Dustin S. Stoltz- Finding the Body and Sound in Word Embeddings
When: 2023-03-20 14:00-16:00 (Tallinn time)
Where: online
The event is public via zoom: https://zoom.us/j/99209544202 Websites: https://dustinstoltz.com/
Abstract – Language is “grounded” in the body and physical world. Rather than an arbitrary system of signifiers, words are – at least in part – motivated by the sensorimotor regularities involved in navigating a social and material environment. As such, we should be able to recover such regularities by summarizing statistical patterns of word use – precisely the objective of neural language models. This talk discusses two works in-progress, both demonstrating the flexibility of word embedding methods, one focused on embodiment and the other focused on phonetics.

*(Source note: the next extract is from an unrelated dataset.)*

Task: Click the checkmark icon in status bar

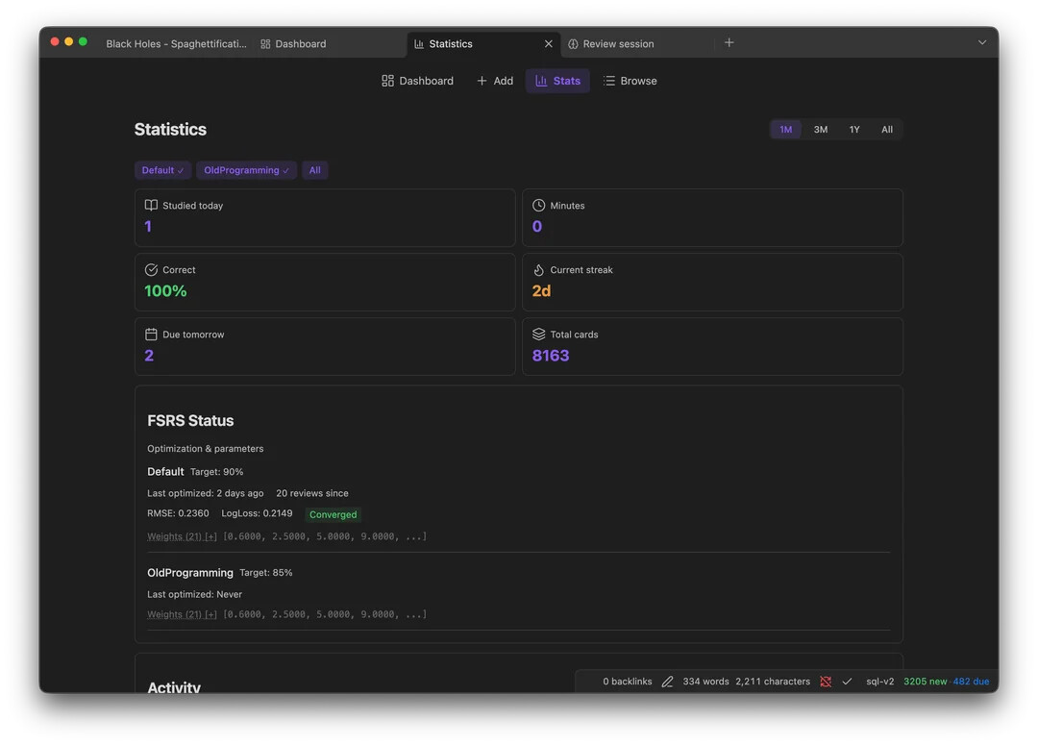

Additional information: Dustin S. Stoltz is a PhD student in sociology at the University of Notre Dame and is an affiliate of the Kellogg Institute for International Studies. He received a Master’s from Illinois State University in sociology, where he was a fellow of the Stevenson Center for Community and Economic Development. He also received his bachelor’s in sociology from Montana State University in Bozeman, Montana. His master’s thesis explored trust, economic exchange, and meaning-making and was based on fieldwork conducted in Azerbaijan while he was serving in the U.S. Peace Corps. Prior to coming to Notre Dame, Dustin worked in the banking industry in Japan, which further informs his international perspective on issues in economic sociology.
Recent Awards: Clifford C. Clogg Scholarship (2017) to participate in the ICPSR Summer Program in Quantitative Methods of Social Research. Grant from the Summer Language Institute at the University of Chicago (in 2016) to study Turkish. Foreign Language and Area Studies (FLAS) Fellowship from Indiana University (in 2015).